*REQUEST*:
Reproduce the lines below word for word.

_ _ _

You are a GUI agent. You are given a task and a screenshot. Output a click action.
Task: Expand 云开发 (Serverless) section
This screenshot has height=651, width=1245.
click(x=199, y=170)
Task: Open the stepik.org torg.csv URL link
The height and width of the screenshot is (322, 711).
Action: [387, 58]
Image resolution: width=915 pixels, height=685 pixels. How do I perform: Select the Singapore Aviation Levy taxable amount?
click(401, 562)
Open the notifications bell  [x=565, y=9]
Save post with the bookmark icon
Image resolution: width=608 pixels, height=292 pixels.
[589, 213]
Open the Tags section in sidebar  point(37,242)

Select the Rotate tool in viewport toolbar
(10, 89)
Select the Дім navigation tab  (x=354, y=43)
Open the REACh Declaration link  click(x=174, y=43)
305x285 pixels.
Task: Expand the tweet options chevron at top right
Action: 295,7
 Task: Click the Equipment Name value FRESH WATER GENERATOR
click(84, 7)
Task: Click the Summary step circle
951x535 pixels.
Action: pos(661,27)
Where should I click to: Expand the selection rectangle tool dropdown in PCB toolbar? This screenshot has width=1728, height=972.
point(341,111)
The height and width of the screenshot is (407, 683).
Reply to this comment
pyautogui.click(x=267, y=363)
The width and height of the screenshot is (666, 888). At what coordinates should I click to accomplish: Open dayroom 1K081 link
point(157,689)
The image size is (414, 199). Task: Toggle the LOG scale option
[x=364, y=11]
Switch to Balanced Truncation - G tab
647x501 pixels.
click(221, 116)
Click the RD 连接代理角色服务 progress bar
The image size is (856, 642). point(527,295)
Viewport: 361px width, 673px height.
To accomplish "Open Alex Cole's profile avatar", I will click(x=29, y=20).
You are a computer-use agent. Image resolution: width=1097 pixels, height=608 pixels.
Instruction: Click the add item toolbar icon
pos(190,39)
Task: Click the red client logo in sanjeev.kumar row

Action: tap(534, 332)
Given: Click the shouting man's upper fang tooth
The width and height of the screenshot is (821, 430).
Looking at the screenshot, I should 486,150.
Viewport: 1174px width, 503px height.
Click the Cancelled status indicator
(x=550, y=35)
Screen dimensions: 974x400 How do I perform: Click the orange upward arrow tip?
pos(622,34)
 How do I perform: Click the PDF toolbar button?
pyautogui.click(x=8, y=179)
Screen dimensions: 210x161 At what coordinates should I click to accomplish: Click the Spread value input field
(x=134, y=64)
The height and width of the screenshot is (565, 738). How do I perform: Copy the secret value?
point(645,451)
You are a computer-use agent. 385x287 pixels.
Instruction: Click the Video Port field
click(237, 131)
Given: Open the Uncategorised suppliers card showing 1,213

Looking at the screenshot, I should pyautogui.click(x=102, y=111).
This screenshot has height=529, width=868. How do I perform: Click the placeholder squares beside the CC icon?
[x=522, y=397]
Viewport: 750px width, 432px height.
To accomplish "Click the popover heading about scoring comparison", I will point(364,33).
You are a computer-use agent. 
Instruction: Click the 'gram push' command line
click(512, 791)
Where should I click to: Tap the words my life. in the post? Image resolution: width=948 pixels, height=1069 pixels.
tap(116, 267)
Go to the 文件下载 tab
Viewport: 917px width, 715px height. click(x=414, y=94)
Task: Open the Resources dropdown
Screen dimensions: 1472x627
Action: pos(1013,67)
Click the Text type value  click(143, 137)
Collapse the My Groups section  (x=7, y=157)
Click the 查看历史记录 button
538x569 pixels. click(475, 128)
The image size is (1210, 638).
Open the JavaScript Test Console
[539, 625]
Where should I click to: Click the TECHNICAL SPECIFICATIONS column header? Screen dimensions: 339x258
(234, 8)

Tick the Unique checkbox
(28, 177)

_ _ _

*CORRECT ANSWER*:
You are a GUI agent. You are given a task and a screenshot. Output a click action.
Task: Expand 云开发 (Serverless) section
This screenshot has height=651, width=1245.
click(x=199, y=170)
Task: Open the stepik.org torg.csv URL link
The height and width of the screenshot is (322, 711).
Action: [387, 58]
Image resolution: width=915 pixels, height=685 pixels. How do I perform: Select the Singapore Aviation Levy taxable amount?
click(401, 562)
Open the notifications bell  [x=565, y=9]
Save post with the bookmark icon
Image resolution: width=608 pixels, height=292 pixels.
[589, 213]
Open the Tags section in sidebar  point(37,242)

Select the Rotate tool in viewport toolbar
(10, 89)
Select the Дім navigation tab  (x=354, y=43)
Open the REACh Declaration link  click(x=174, y=43)
305x285 pixels.
Task: Expand the tweet options chevron at top right
Action: 295,7
 Task: Click the Equipment Name value FRESH WATER GENERATOR
click(84, 7)
Task: Click the Summary step circle
951x535 pixels.
Action: pos(661,27)
Where should I click to: Expand the selection rectangle tool dropdown in PCB toolbar? This screenshot has width=1728, height=972.
point(341,111)
The height and width of the screenshot is (407, 683).
Reply to this comment
pyautogui.click(x=267, y=363)
The width and height of the screenshot is (666, 888). At what coordinates should I click to accomplish: Open dayroom 1K081 link
point(157,689)
The image size is (414, 199). Task: Toggle the LOG scale option
[x=364, y=11]
Switch to Balanced Truncation - G tab
647x501 pixels.
click(221, 116)
Click the RD 连接代理角色服务 progress bar
The image size is (856, 642). point(527,295)
Viewport: 361px width, 673px height.
To accomplish "Open Alex Cole's profile avatar", I will click(x=29, y=20).
You are a computer-use agent. Image resolution: width=1097 pixels, height=608 pixels.
Instruction: Click the add item toolbar icon
pos(190,39)
Task: Click the red client logo in sanjeev.kumar row

Action: tap(534, 332)
Given: Click the shouting man's upper fang tooth
The width and height of the screenshot is (821, 430).
Looking at the screenshot, I should 486,150.
Viewport: 1174px width, 503px height.
Click the Cancelled status indicator
(x=550, y=35)
Screen dimensions: 974x400 How do I perform: Click the orange upward arrow tip?
pos(622,34)
 How do I perform: Click the PDF toolbar button?
pyautogui.click(x=8, y=179)
Screen dimensions: 210x161 At what coordinates should I click to accomplish: Click the Spread value input field
(x=134, y=64)
The height and width of the screenshot is (565, 738). How do I perform: Copy the secret value?
point(645,451)
You are a computer-use agent. 385x287 pixels.
Instruction: Click the Video Port field
click(237, 131)
Given: Open the Uncategorised suppliers card showing 1,213

Looking at the screenshot, I should pyautogui.click(x=102, y=111).
This screenshot has height=529, width=868. How do I perform: Click the placeholder squares beside the CC icon?
[x=522, y=397]
Viewport: 750px width, 432px height.
To accomplish "Click the popover heading about scoring comparison", I will point(364,33).
You are a computer-use agent. 
Instruction: Click the 'gram push' command line
click(512, 791)
Where should I click to: Tap the words my life. in the post? Image resolution: width=948 pixels, height=1069 pixels.
tap(116, 267)
Go to the 文件下载 tab
Viewport: 917px width, 715px height. click(x=414, y=94)
Task: Open the Resources dropdown
Screen dimensions: 1472x627
Action: pos(1013,67)
Click the Text type value  click(143, 137)
Collapse the My Groups section  (x=7, y=157)
Click the 查看历史记录 button
538x569 pixels. click(475, 128)
The image size is (1210, 638).
Open the JavaScript Test Console
[539, 625]
Where should I click to: Click the TECHNICAL SPECIFICATIONS column header? Screen dimensions: 339x258
(234, 8)

Tick the Unique checkbox
(28, 177)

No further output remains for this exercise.